Sementara itu, intervensi negara terhadap pertelevisian
sangat besar. Pemerintah memiliki kewenangan sangat
besar dalam mempengaruhi perkembangan sebuah institusi
penyiaran swasta. Negara melalui pemerintahannya menjadi
pengendali yang demikian kuatnya untuk mengarahkan
institusi-institusi penyelenggaran penyiaran dalam
kinerja mereka (halaman 102).
PEMIRSA YANG DIIDEALKAN
Dalam buku Konstruksi Budaya Bangsa di
Layar Kaca ini, Philip Kitley menyoroti persoalan
pertelevisian Indonesia dari dimensi budaya. Ia
membaginya menjadi dua bagian. Bagian I mencermati
proses historis penggunaan televisi dalam menciptakan
dan membentuk bangsa yang sejalur dengan pembangunan
nasional dan tujuan-tujuan budaya. Bagian II menyoroti
perubahan-perubahan yang terjadi di sektor televisi
semenjak stasiun swasta pertama mulai bersiaran pada
tahun 1989.
Philip Kitley lebih memandang benturan
persoalan yang menerpa stasiun televisi disebabkan oleh
fungsi, peran, dan kebijakan pertelevisian. TVRI,
misalnya, dihadapkan pada ketegangan antara fungsi dan
peran televisi sebagai media propaganda pembangunan dan
stasiun yang lebih memanjakan pemirsa, menghibur, dan
memasok info internasional. Setiap kali pemerintah
mengeluarkan kebijakan, misalnya peluncuran satelit
Palapa dan pelarangan iklan di TVRI, maka terjadi
pergeseran televisi Indonesia ke dalam kendali negara
yang sangat ketat.
Yang menarik dari analisis Kitley adalah
permasalahan ‘pemirsa yang diidealkan’; apakah pemirsa
sebagai publik, pemirsa sebagai konsumen, dan pemirsa
sebagai warga negara aktif. Sejak berdirinya tahun 1962
sampai sekarang, konsepsi ‘pemirsa yang diidealkan’ pada
TVRI senantiasa berubah. Kitley antara lain mencatat,
setelah tahun 1972, sementara fungsi TVRI tetap sebagai
media komunikasi massa, pemirsa yang dibayangkan
bergeser dari massa tanpa bentuk menjadi massa yang
memiliki sesuatu yang bisa disumbangkan untuk
pembangunan nasional.
Sementara itu, pemirsa RCTI pada kurun
waktu 1989-1991, Kitley mencatat bahwa sejak awal
pemirsa RCTI lebih tampak seperti makhluk yang tumbuh
dari perdagangan ketimbang kebijakan. Bagaimanapun,
sebagai televisi swasta yang harus menghasilkan laba,
RCTI membayangkan pemirsanya sebagai sesuatu yang harus
direbut dan dipertahankan. RCTI harus menarik pemirsa
TVRI dan menggiringnya ke RCTI (halaman 102).

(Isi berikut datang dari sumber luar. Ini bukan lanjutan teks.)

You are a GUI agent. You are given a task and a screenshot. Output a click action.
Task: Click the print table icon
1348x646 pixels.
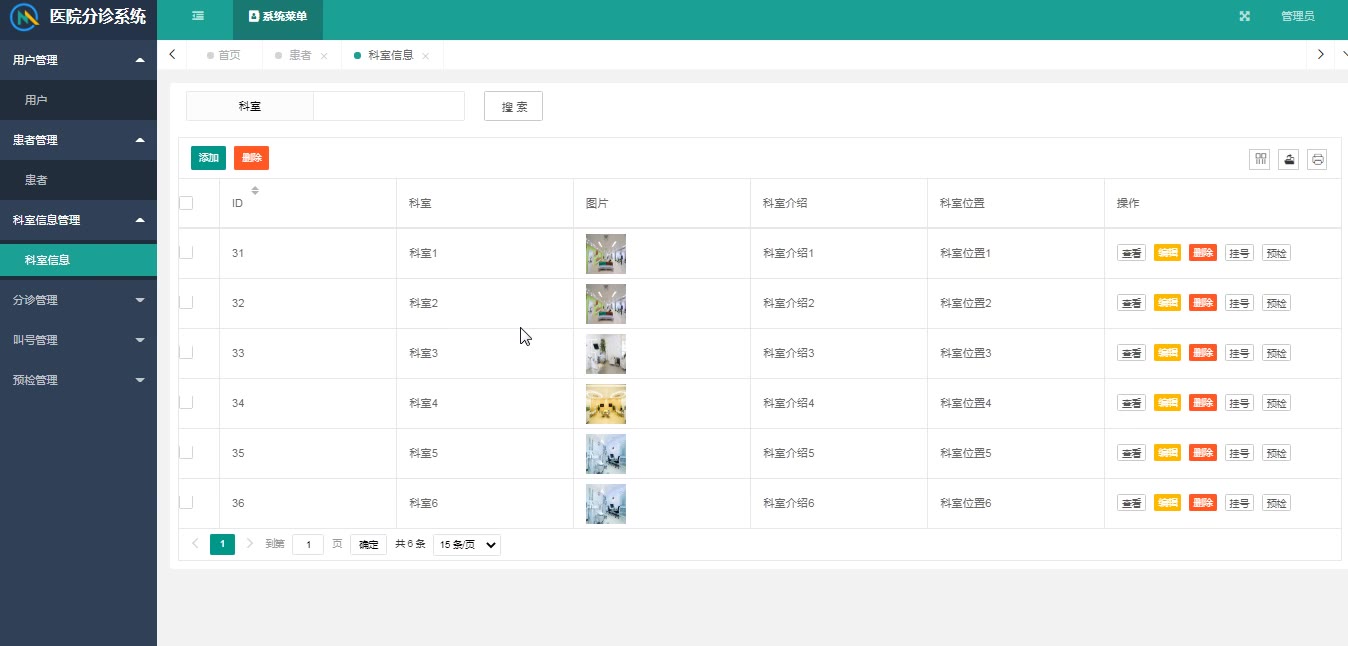[1317, 159]
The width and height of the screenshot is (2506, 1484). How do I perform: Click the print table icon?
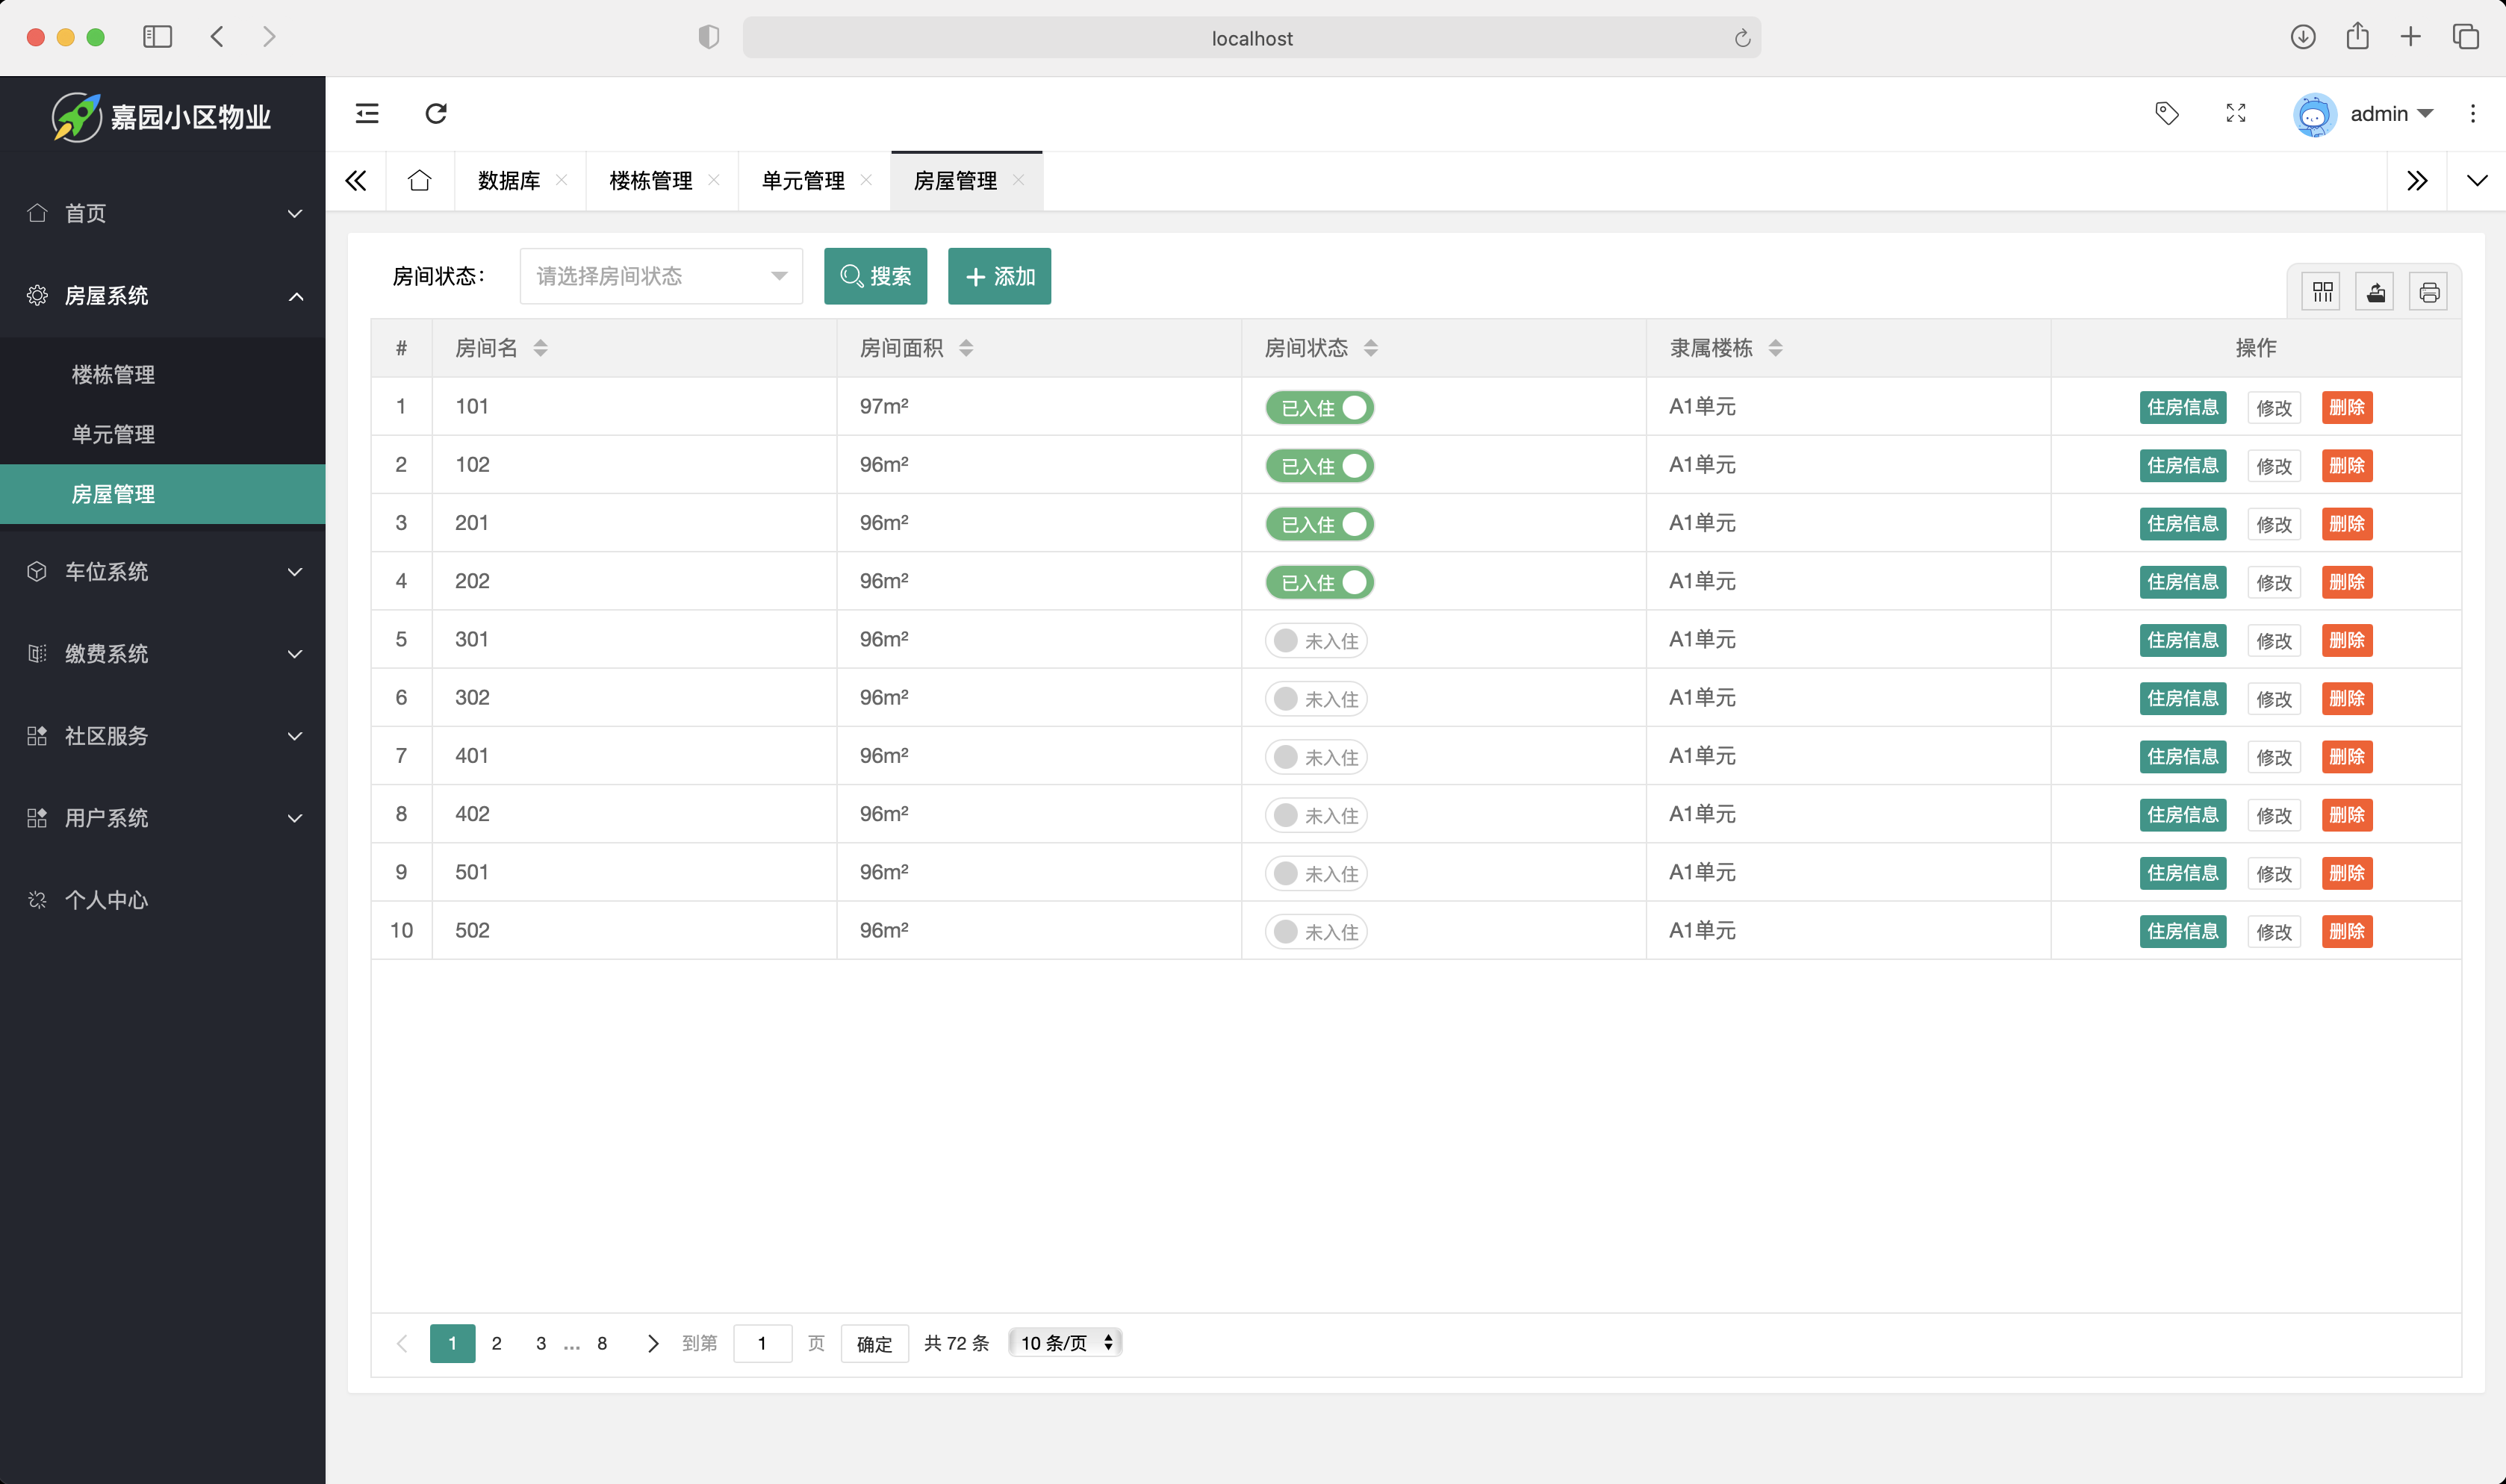(2429, 292)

Akan halnya TPI, yang merupakan penyiaran
swasta dengan misi pendidikan umum, sasaran pemirsanya
kerap menimbulkan kritik. Pemirsa ideal TPI adalah
pemirsa yang menghormati dan menyadari perlunya
melengkapi pendidikan formal dengan televisi pendidikan.
Tetapi, ini menimbulkan kritik bahwa tujuan pendidikan
TPI tidak dipikirkan secara matang atau diuraikan secara
jelas. Demikian pula dengan ketidaktepatan penyusunan
waktu siaran, mengundang kritik: apakah pemirsa sasaran
TPI adalah pemirsa pendidikan, atau semata-mata pemirsa
umum yang bisa diarahkan demi keuntungan komersial.
Nah, bagi mereka yang ingin mengetahui
seputar pertelevisian Indonesia, kedua buku ini—yang
saling melengkapi satu sama lain—patut dibaca.